▸ Selected text

Projections & the Hat Matrix in R: OLS Geometry Explained Visually

In ordinary least-squares regression, the hat matrix $H = X(X^\top X)^{-1} X^\top$ is the projection matrix that turns observed responses $y$ into fitted values $\hat{y} = Hy$. Geometrically, $H$ projects $y$ orthogonally onto the column space of the design matrix $X$. Fitted values are the closest point in that subspace, residuals are perpendicular to it, and every common diagnostic (leverage, Cook's distance, residual degrees of freedom) flows from the geometry of that projection.

How does OLS become a geometric projection?

Linear regression has two faces. Algebraically, OLS minimises the sum of squared residuals. Geometrically, it projects your response vector onto the subspace spanned by your predictors, and the hat matrix is the operator that performs that projection. Let's build it for mtcars and confirm it produces the same fitted values as lm(). We will use base R only, so the numerical recipe stays transparent.

The recipe has three steps. First, assemble the design matrix $X$ (intercept column plus one column per predictor). Second, compute $H = X(X^\top X)^{-1} X^\top$. Third, multiply: $\hat{y} = Hy$.

RBuild H and recover fitted values
y <- mtcars$mpg X <- cbind(Intercept = 1, wt = mtcars$wt, hp = mtcars$hp) H <- X %*% solve(t(X) %*% X) %*% t(X) y_hat <- H %*% y model <- lm(mpg ~ wt + hp, data = mtcars) head(y_hat, 5) #> [,1] #> Mazda RX4 23.57233 #> Mazda RX4 Wag 22.58348 #> Datsun 710 25.27582 #> Hornet 4 Drive 21.26502 #> Hornet Sportabout 18.32727 all.equal(as.vector(y_hat), unname(fitted(model))) #> [1] TRUE

  

The 32-by-32 hat matrix consumed mpg and produced the exact same fitted values as the textbook function lm(). The all-equal check confirms equality at numerical precision. We never wrote a single solve() for $\beta$, the projection formulation skipped coefficients entirely and went straight to predictions.

▸ Provided material
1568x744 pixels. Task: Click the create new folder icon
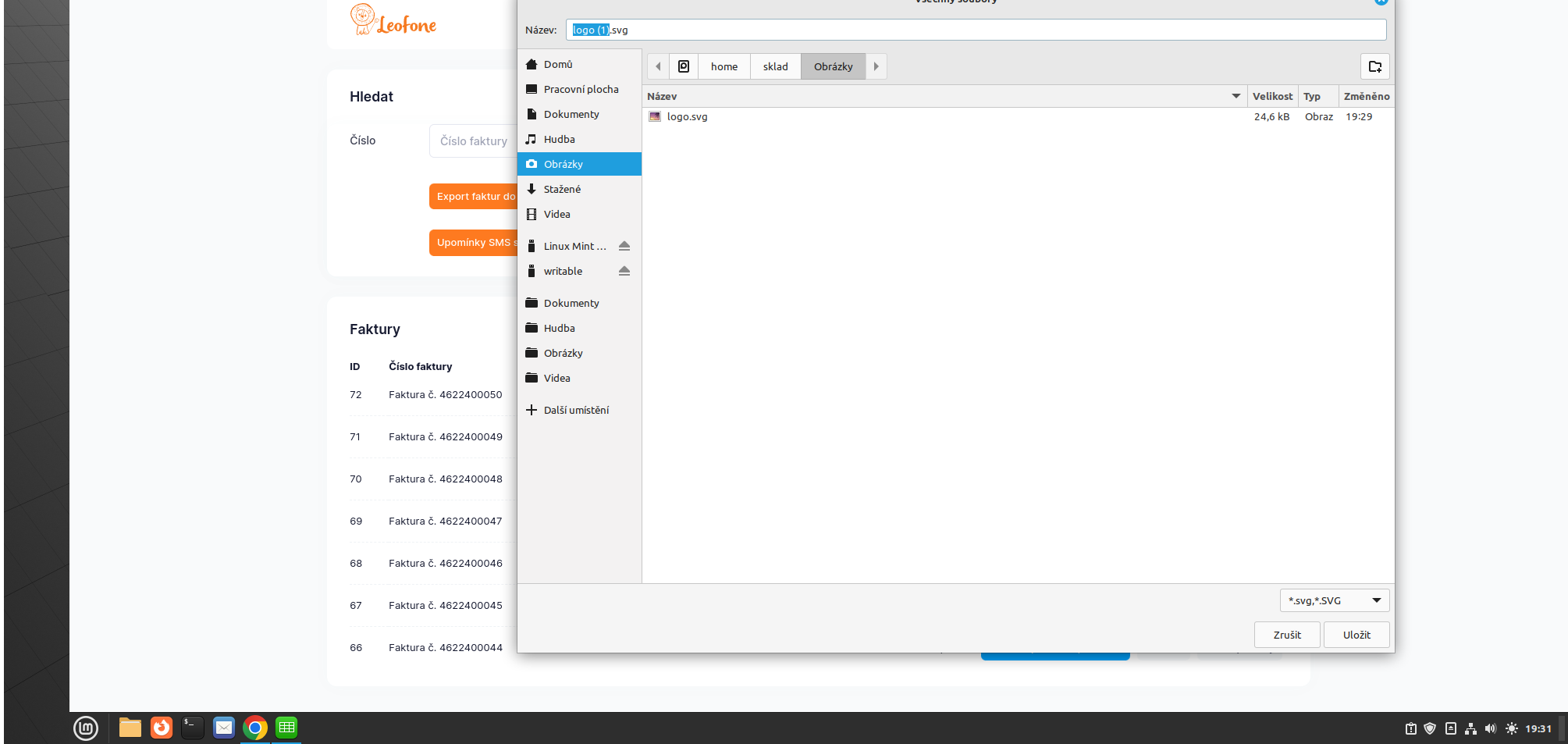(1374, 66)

...

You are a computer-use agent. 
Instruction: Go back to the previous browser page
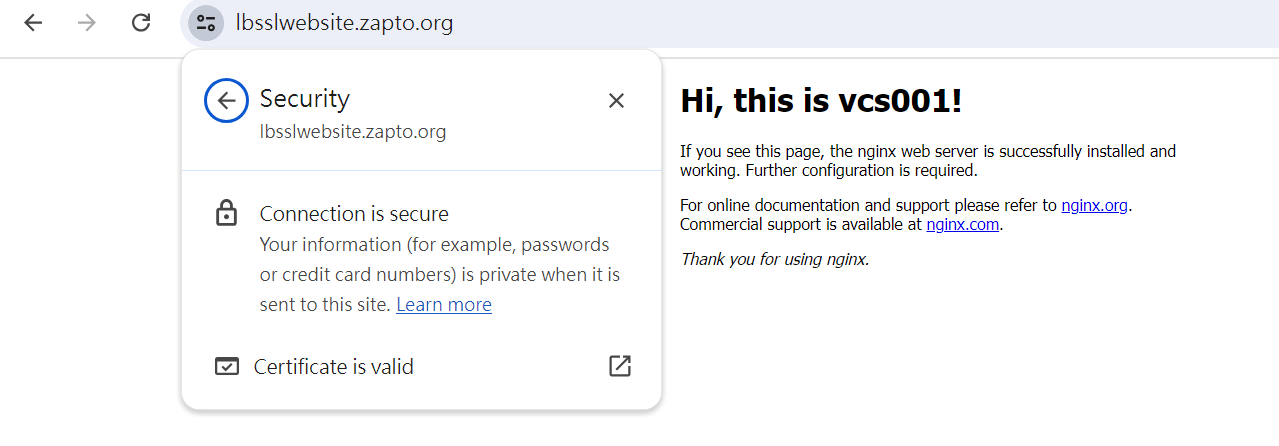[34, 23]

==

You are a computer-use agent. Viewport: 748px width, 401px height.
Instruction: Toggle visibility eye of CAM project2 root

▸ Exercise instructions
Please rewrite the paragraph of the hat matrix text that begins "Linear regression has two faces" as a short bulleted list that keeps its main facts.

▸ Response to this task
- Linear regression has an algebraic view and a geometric view.
- Algebraically, OLS minimizes the sum of squared residuals.
- Geometrically, OLS projects the response vector onto the subspace spanned by the predictors.
- The hat matrix is the operator that performs this projection.
- The hat matrix is built for mtcars and confirmed to produce the same fitted values as lm().
- Only base R is used, so the numerical recipe stays transparent.